▶ [What you are asked to do] Report the lines of the material that carry the string "Task".

━━━━━ Extracted information ━━━━━

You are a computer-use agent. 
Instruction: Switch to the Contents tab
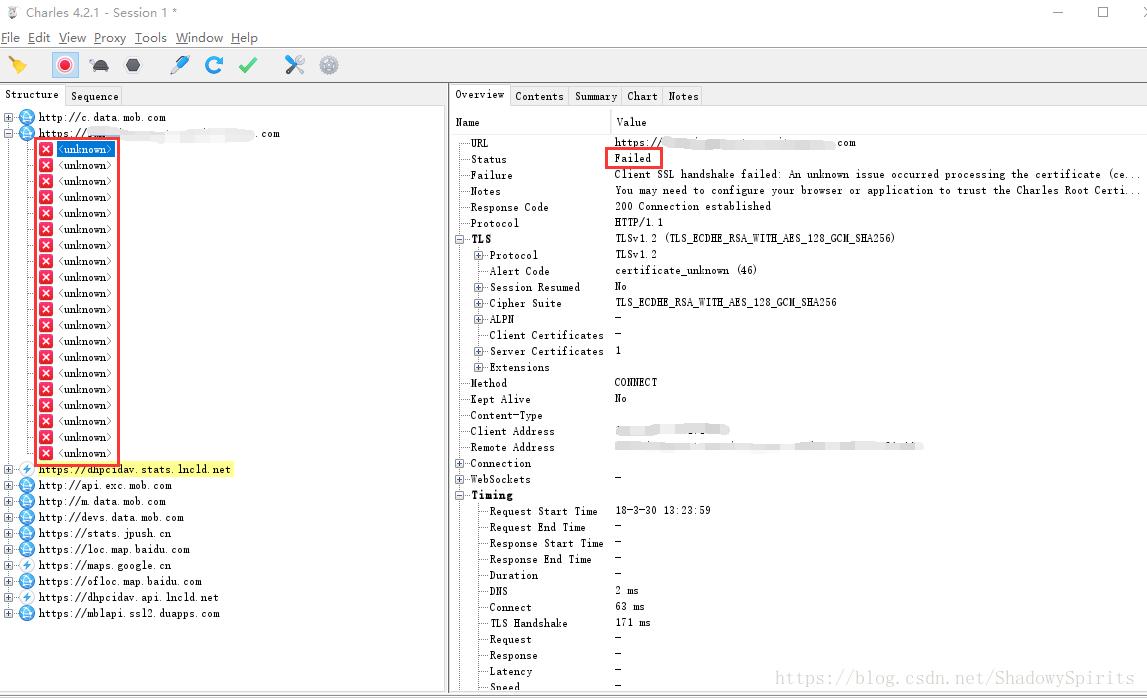tap(539, 96)
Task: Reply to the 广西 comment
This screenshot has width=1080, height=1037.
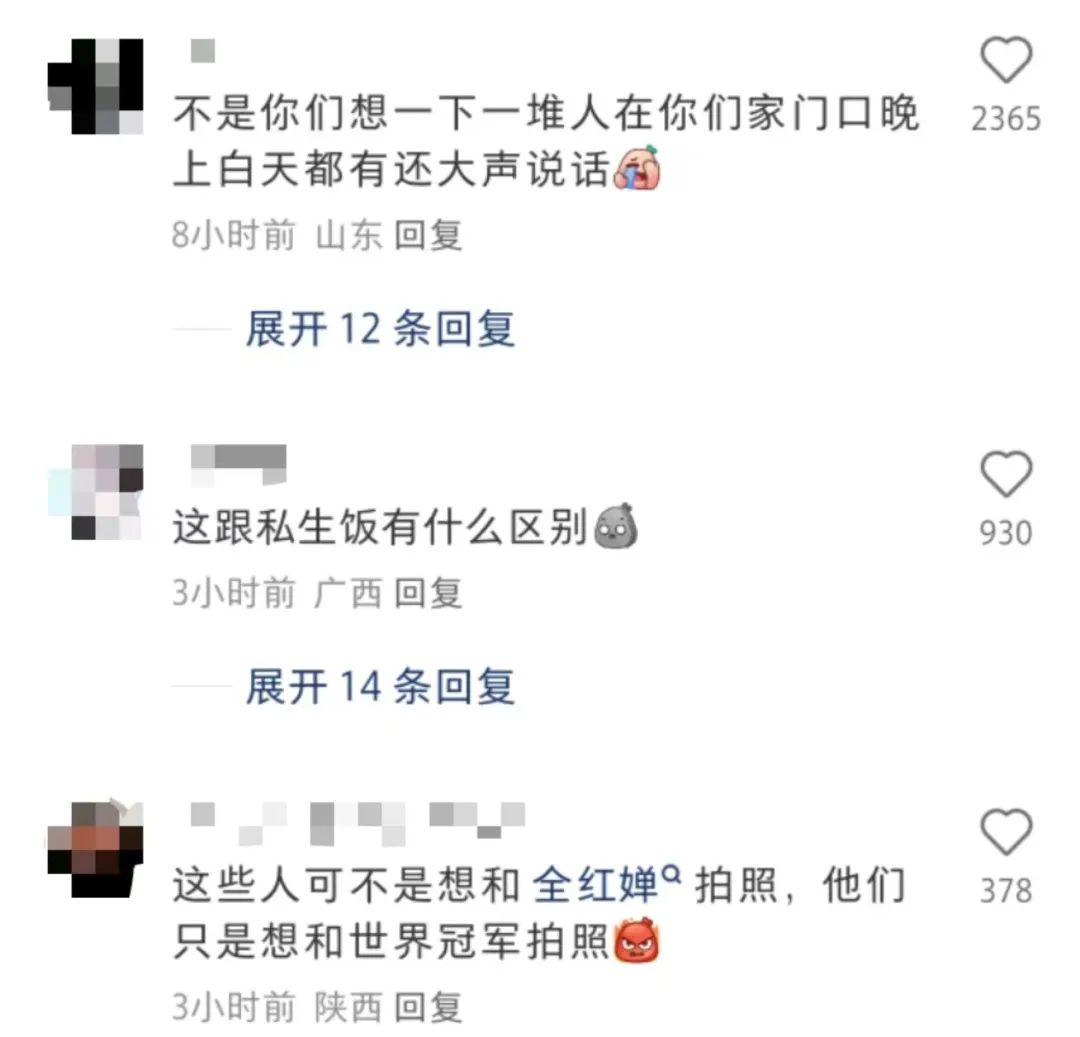Action: click(428, 594)
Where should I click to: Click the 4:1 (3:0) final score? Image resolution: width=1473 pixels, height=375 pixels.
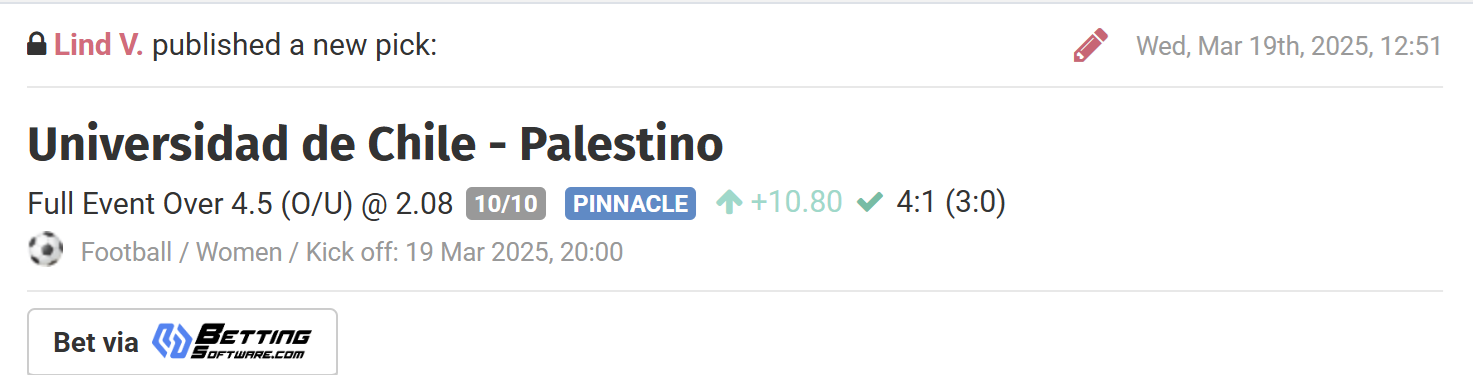[x=951, y=203]
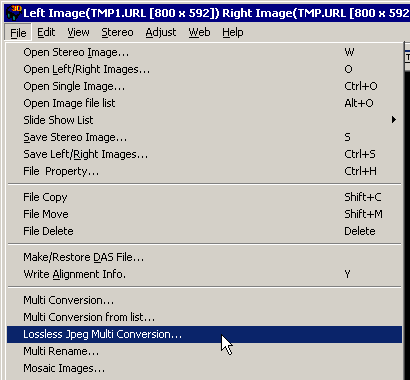Select Lossless Jpeg Multi Conversion
The height and width of the screenshot is (380, 410).
pyautogui.click(x=204, y=334)
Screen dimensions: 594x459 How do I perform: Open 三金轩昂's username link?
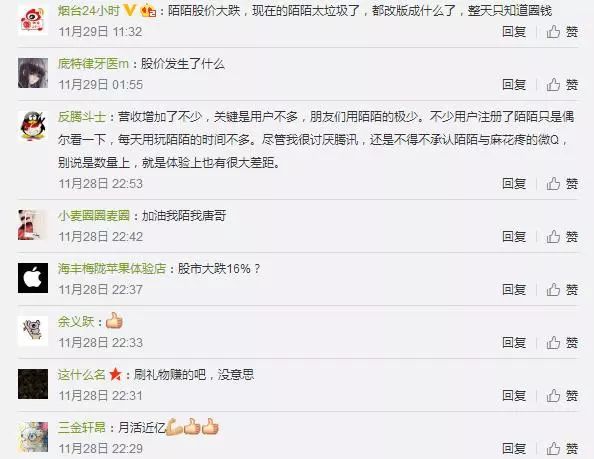coord(81,428)
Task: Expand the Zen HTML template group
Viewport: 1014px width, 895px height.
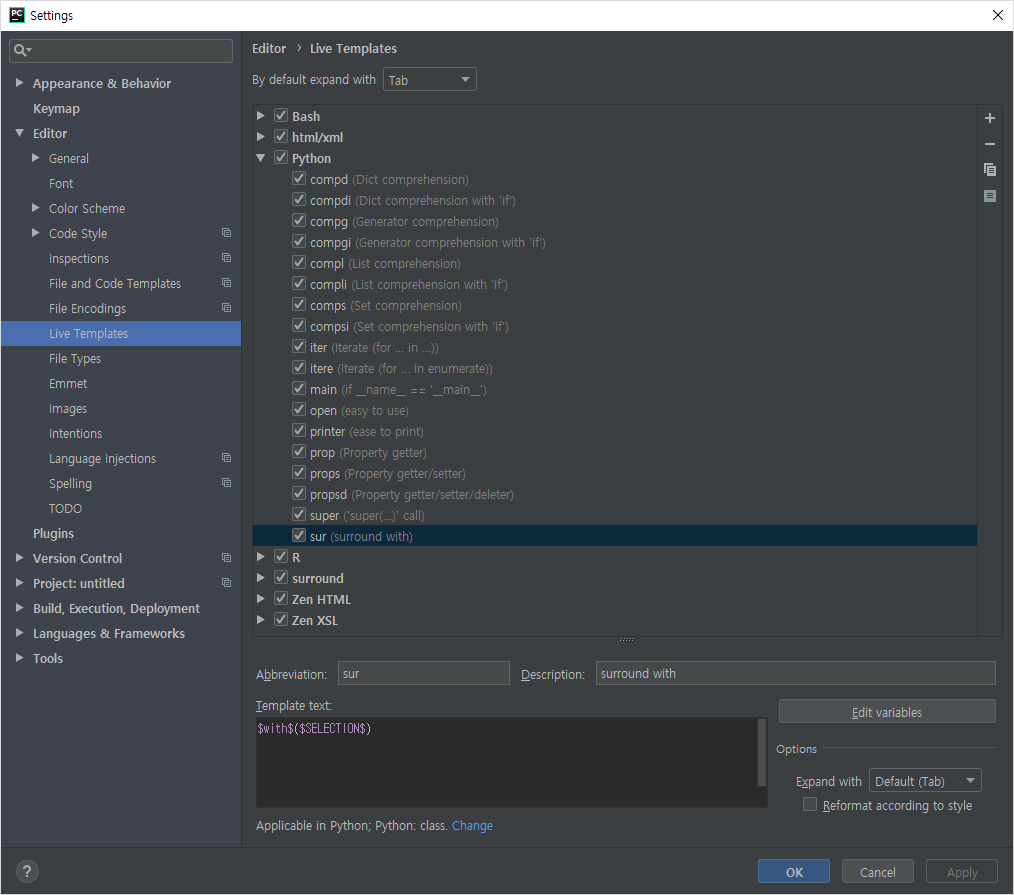Action: pos(260,598)
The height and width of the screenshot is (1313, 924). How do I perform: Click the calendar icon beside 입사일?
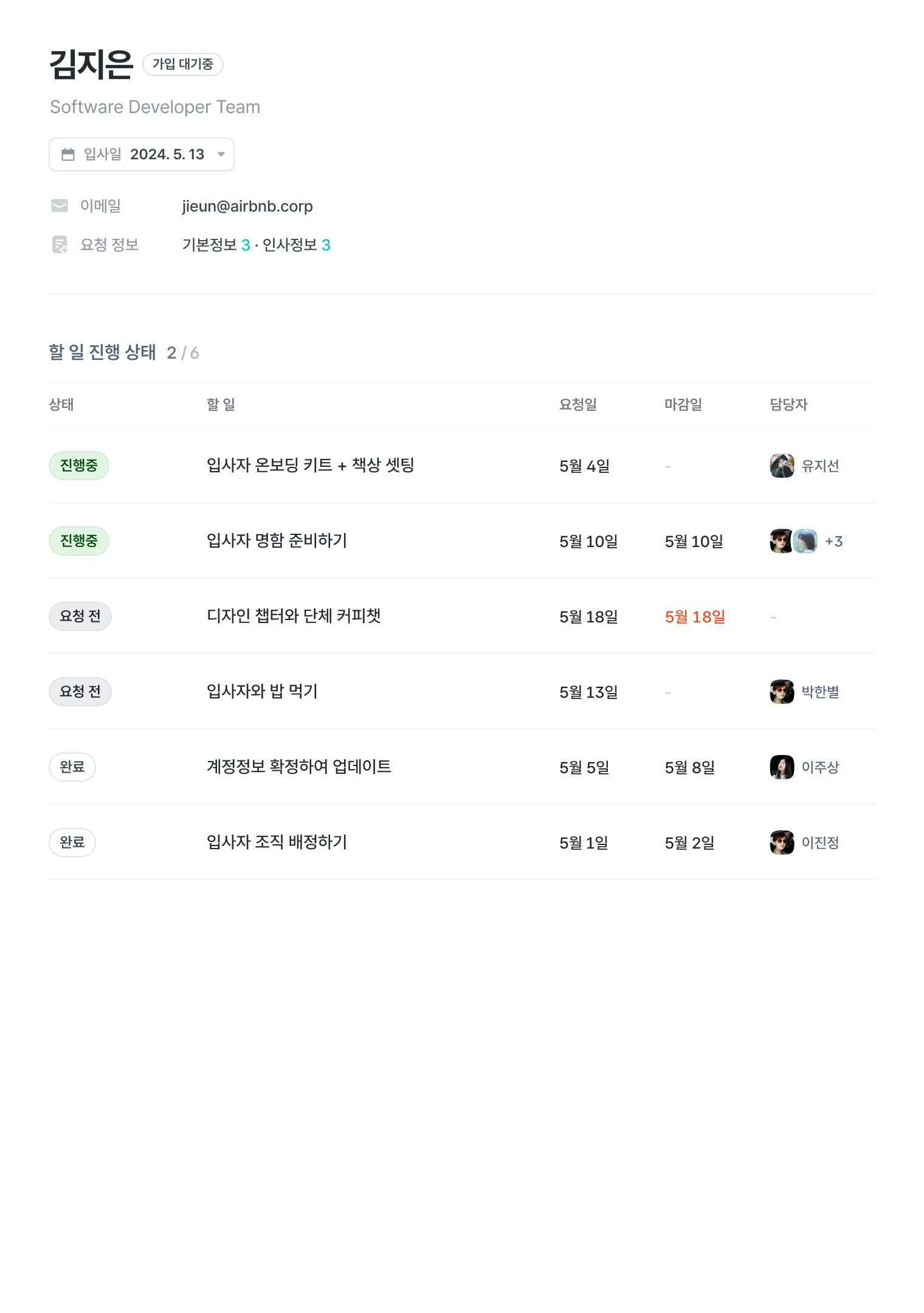pos(68,154)
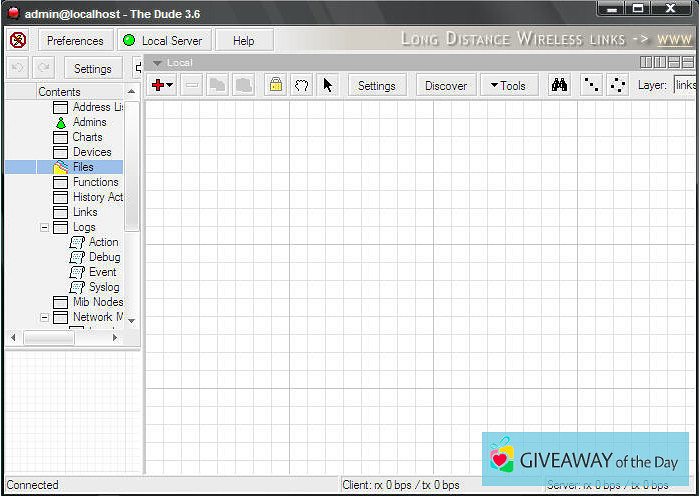Open the Preferences menu
700x496 pixels.
coord(75,40)
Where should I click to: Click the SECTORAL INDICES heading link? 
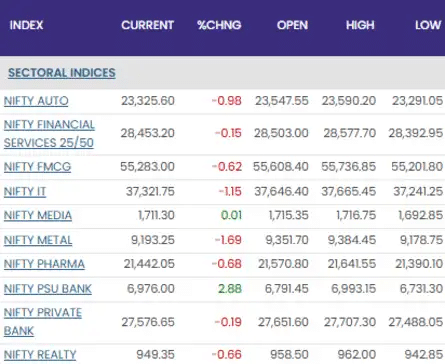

━━━━━

▶ [Your solution]
Task: Reply to the 广西 comment
Task: Expand the Zen HTML template group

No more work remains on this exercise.